Time to Consider LEAPS
Low interest rates and low volatility mean LEAPs MAY be a cheap, non-recourse loan for owning a growing business or a way to lower your over-all exposure without giving up returns.
Rising interest rates and volatility (all else being equal) will raise the price of your leap. If you believe a company will grow its intrinsic value 10% to 15% in the next 18 months to two years then leaps may be an attractive tool. Option traders’ models do not do as well as the cone of uncertainty increases (the time period until expiration is beyond a year).

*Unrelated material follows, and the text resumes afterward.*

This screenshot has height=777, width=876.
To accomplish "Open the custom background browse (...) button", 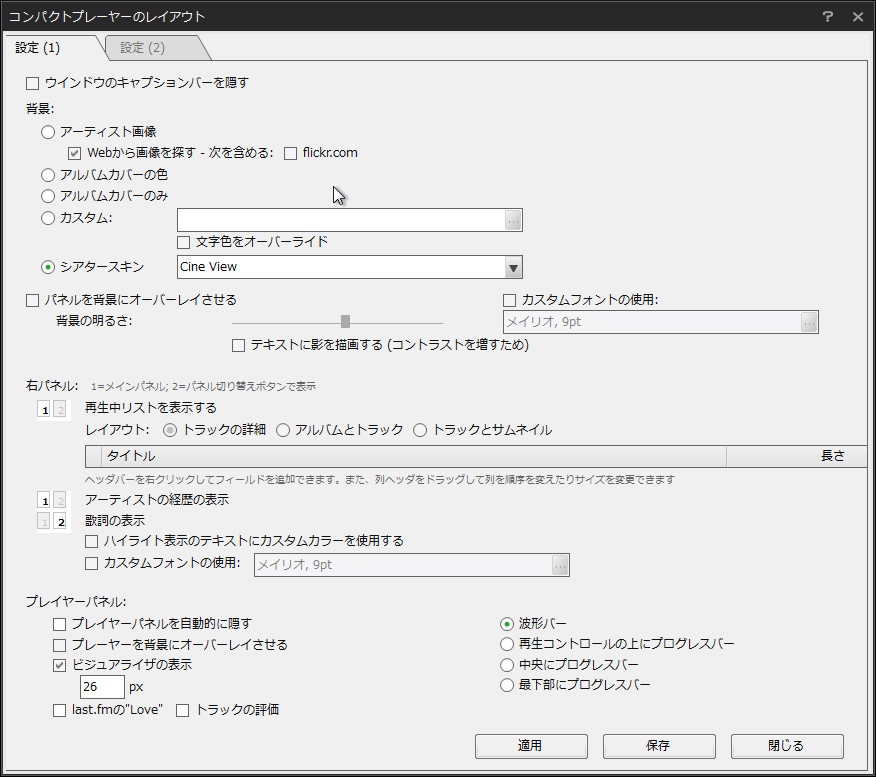I will pyautogui.click(x=511, y=220).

A refresher on options:Options_Guide but the Bible on options is Options As a Strategic Investment by Lawrence G. McMillan. See Chapter 25, Leaps.
Lecture by a Great Value Investor on using Leaps: Lecture-8-on-LEAPS A MUST READ.
Application of Leaps
This blog discusses using Leaps for Cisco during 2011. http://www.valuewalk.com/2011/07/cisco-leaps-opportunity-lifetime/
I am not recommending that you agree, but follow the logic.
If you are new to investing then stay away, but for some, NOW may be a time to use this tool with the right company at the right price.
Good luck and be careful not to over-use options. Options, when you are successful, can become as addictive as crack–who doesn’t like making 10 times your money?